Improved org-mode support

I wrote a little org-mode parser for my blog [1] and am wondering whether it could potentially be added to hugo proper. I guess replacing goorgeous would be a breaking change for existing users and that sounds like a big problem already…

Anyways, you can find it here: go-org.
There’s rendering examples & an online demo (thx to go 1.11 wasm support :heart:) on github pages.

Various open issues from goorgeous are fixed (afaict) as can been under misc on github pages [2].

To test hugo with the new renderer just replace orgRender with the following:


func orgRender(ctx *RenderingContext, c ContentSpec) []byte {
	writer := org.NewHTMLWriter()
	writer.HighlightCodeBlock = func(source, lang string) string {
		out, err := c.Highlight(source, lang, "")
		if err != nil {
			jww.ERROR.Printf("Could not highlight source as lang %s.
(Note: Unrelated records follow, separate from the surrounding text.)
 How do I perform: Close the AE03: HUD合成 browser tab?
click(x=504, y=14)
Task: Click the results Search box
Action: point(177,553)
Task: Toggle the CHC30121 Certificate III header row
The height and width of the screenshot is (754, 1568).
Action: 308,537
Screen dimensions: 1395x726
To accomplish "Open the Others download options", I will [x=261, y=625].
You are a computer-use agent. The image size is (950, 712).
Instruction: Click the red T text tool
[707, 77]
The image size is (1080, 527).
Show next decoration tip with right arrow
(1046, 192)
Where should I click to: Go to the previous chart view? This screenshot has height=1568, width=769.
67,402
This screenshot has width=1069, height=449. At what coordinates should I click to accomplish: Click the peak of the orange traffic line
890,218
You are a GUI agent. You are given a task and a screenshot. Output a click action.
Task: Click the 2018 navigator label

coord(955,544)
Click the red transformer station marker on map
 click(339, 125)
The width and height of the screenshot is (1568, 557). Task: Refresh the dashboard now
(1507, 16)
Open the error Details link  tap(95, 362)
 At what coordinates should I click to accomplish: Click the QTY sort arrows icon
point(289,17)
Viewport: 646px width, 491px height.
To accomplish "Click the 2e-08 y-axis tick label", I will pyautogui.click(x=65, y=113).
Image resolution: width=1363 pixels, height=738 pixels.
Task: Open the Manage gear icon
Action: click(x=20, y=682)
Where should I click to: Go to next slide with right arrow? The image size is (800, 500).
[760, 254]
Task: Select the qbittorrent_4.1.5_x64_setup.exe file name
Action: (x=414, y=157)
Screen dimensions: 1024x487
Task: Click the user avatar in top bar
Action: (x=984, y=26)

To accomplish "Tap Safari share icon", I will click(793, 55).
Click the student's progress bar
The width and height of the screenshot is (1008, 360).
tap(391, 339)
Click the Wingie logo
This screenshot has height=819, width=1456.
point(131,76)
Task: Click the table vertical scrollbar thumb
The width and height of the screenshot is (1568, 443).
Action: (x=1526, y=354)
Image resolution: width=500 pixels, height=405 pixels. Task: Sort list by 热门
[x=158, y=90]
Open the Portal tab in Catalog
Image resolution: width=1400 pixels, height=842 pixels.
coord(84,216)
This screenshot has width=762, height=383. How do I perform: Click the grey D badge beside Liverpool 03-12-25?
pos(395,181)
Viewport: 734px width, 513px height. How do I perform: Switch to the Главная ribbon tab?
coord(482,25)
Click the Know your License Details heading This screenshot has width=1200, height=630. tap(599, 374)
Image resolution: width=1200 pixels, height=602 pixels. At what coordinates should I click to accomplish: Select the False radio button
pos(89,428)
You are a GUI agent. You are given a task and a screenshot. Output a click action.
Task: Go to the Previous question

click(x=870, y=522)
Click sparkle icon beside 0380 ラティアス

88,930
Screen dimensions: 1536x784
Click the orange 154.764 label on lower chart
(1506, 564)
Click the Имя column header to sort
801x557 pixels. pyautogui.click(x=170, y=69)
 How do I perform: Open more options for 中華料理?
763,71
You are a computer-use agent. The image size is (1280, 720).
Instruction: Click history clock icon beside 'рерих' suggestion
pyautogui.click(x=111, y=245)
Using raw source.", lang)
		}
		return out
	}
	in := bytes.NewReader(ctx.Content)
	out, err := org.NewDocument().SetPath(ctx.DocumentName).Parse(in).Write(writer)
	if err != nil {
		jww.ERROR.Printf("Could not render org: %s. Using unrendered content.", err)
		out = string(ctx.Content)
	}
	return []byte(out)
}

Happy to hear your thoughts :).

[1] I wanted to use hugo, but wasn’t happy with the existing org-mode support via goorgeous (which seems to have been abandoned).
[2] Cannot link it as I’m limited to 2 links per post as a new user

1 Like

How “breaking” would you say this would be if we replaced goorgeous with your implementation?

Sorry, I can’t tell at all - I just assume that there are some. One of the reasons I started a new parser rather than forking it is that I find goorgeous to be hard to understand. Comparing the html output also sounds infeasible as I’m not replicating blackfriday output byte for byte and visual comparison is something I’ve shied away from until now…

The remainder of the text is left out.